Ex-Vestcor CEO has new company, new pace

 

Mark Farrell with his family, Fallon; Rachel; wife, Lori; and Miller. Farrell started a consulting firm, but family comes first.

Jacksonville Business Journal

November 5, 2007

Christian Conte, Staff Writer

PONTE VEDRA BEACH — Mark Farrell has a busy schedule: taking the kids to and from school each day, spending time with his mom and wife and coaching soccer.

Family is now his top priority, but there’s still plenty of time in the day to be productive in business, too, he said.

After taking eight months off, Farrell, the former CEO of The Vestcor Cos., has started a full-service boutique real estate company called Killashee Investments Inc.

It’s a business he describes as full-time, half-time.

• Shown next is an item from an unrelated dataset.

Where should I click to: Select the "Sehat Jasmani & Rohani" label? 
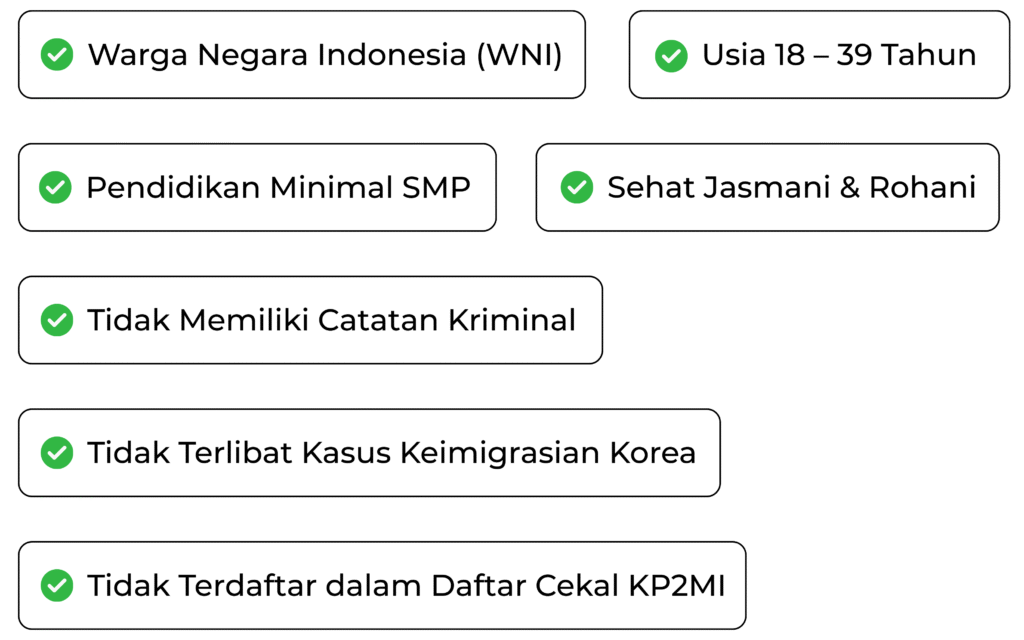tap(791, 187)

“I’m a deal junkie. I love being a part of it,” the 49-year-old New York native said. “What I have to be cognizant of is not getting back to where I was. I’ve blocked out the next five years for my kids, and you can’t touch that.”

Owning his own business is new to Farrell after working at Vestcor for almost two decades. It was a priceless experience, he said, but he’s since found that there’s nothing like being his own boss.

“For the past 17 years, I had blinders on to multifamily,” he said. “Now the world is my oyster. There really is no barrier to what I can do. It’s really exciting.”

His new business differs from what he’s done for most of his career, but his career prepared him for it. A few years after graduating from James Madison University in Virginia and working as an accountant at two different companies in that state, Farrell accepted a position in Ocala at AmCar, the American subsidiary of the Belgium-based Carmeuse Group, and eventually became the chief financial officer. When the company was bought in 1987, Farrell prepared to head back to Virginia, but at the urging of his brother Bob, who lives in Ponte Vedra Beach, he decided to at least try to find work in Northeast Florida.

He got the first job he interviewed for as comptroller and assistant vice president of finance for a development company called Wilson Financial. He wasn’t looking for a new job when he was asked to meet John Rood, chairman of Vestcor, in 1990, but after a week’s worth of breakfast meetings he accepted the position of Vestcor’s chief financial officer. The company, which specializes in the acquisition, renovation and new development of luxury condominiums and apartments as well as low-income housing tax credit developments, grew dramatically while Farrell was there. And he eventually became president and CEO.

Farrell is excited by the prospect of adding his personal touch to his new Ponte Vedra Beach office — from the imported Canadian barnwood flooring to the sea-foam green and butter-cream yellow walls.

Naming the company was the easy part. Farrell said he always knew that if he ever went out on his own he’d name his company after the town in central Ireland where his forefathers had been chieftains. When searching for some distinctive art to memorialize the name and his heritage, Farrell even found a man named Eamon Farrell in Killashee, whom he assumes is some long-lost relative, and asked him to photograph a weathered and crooked road sign bearing the name in both English and Gaelic.

Although the decor at the office is not yet complete, Farrell is already working with individuals and institutional investors in search of investment opportunities and is open to more clients, big or small, he said, particularly those who want to invest but don’t have the time or knowledge of the industry.

Farrell’s early success comes as no surprise to long-time friend Will Montoya, vice president of the independent insurance agency Montoya Brower & Associates. “He’s in a better position to choose his own battles, so to speak.”